● Records provided:
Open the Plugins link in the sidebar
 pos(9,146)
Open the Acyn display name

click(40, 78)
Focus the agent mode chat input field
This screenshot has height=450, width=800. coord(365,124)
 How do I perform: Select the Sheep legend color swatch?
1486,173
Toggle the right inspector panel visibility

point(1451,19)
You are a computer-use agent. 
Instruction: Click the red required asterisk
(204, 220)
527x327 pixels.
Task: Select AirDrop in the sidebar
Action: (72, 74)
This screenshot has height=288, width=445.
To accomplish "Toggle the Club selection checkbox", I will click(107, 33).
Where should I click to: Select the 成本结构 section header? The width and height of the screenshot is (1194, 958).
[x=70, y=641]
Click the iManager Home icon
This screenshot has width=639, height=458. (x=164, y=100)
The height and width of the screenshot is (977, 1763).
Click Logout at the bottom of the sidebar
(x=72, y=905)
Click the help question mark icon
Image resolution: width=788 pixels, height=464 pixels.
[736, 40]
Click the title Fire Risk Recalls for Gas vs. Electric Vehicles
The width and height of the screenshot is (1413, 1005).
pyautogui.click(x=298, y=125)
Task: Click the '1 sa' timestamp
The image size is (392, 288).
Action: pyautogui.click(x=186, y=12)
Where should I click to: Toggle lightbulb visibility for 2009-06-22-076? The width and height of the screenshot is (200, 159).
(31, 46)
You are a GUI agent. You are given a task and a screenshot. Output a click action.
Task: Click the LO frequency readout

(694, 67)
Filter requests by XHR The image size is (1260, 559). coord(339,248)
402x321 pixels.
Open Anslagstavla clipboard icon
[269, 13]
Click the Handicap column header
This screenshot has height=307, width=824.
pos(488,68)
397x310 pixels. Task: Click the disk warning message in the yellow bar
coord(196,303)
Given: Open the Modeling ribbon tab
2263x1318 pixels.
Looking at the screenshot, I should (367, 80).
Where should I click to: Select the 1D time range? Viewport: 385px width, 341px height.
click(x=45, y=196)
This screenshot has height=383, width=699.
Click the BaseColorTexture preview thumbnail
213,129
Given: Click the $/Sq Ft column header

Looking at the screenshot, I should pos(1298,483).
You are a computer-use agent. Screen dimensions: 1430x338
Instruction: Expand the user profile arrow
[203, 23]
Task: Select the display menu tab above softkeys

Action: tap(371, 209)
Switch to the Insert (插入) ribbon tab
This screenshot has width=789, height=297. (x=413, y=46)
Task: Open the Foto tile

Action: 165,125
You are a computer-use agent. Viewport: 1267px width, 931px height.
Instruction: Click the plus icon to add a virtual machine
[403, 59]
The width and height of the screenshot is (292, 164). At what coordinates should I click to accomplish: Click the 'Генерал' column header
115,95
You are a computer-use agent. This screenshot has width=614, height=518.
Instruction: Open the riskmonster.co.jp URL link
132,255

● Exercise goal:
Reproduce the listing above word for word, from its first line through the line containing "Action: pyautogui.click(x=186, y=12)", and include that line.

● Result below:
Open the Plugins link in the sidebar
 pos(9,146)
Open the Acyn display name

click(40, 78)
Focus the agent mode chat input field
This screenshot has height=450, width=800. coord(365,124)
 How do I perform: Select the Sheep legend color swatch?
1486,173
Toggle the right inspector panel visibility

point(1451,19)
You are a computer-use agent. 
Instruction: Click the red required asterisk
(204, 220)
527x327 pixels.
Task: Select AirDrop in the sidebar
Action: (72, 74)
This screenshot has height=288, width=445.
To accomplish "Toggle the Club selection checkbox", I will click(107, 33).
Where should I click to: Select the 成本结构 section header? The width and height of the screenshot is (1194, 958).
[x=70, y=641]
Click the iManager Home icon
This screenshot has width=639, height=458. (x=164, y=100)
The height and width of the screenshot is (977, 1763).
Click Logout at the bottom of the sidebar
(x=72, y=905)
Click the help question mark icon
Image resolution: width=788 pixels, height=464 pixels.
[736, 40]
Click the title Fire Risk Recalls for Gas vs. Electric Vehicles
The width and height of the screenshot is (1413, 1005).
pyautogui.click(x=298, y=125)
Task: Click the '1 sa' timestamp
The image size is (392, 288).
Action: pyautogui.click(x=186, y=12)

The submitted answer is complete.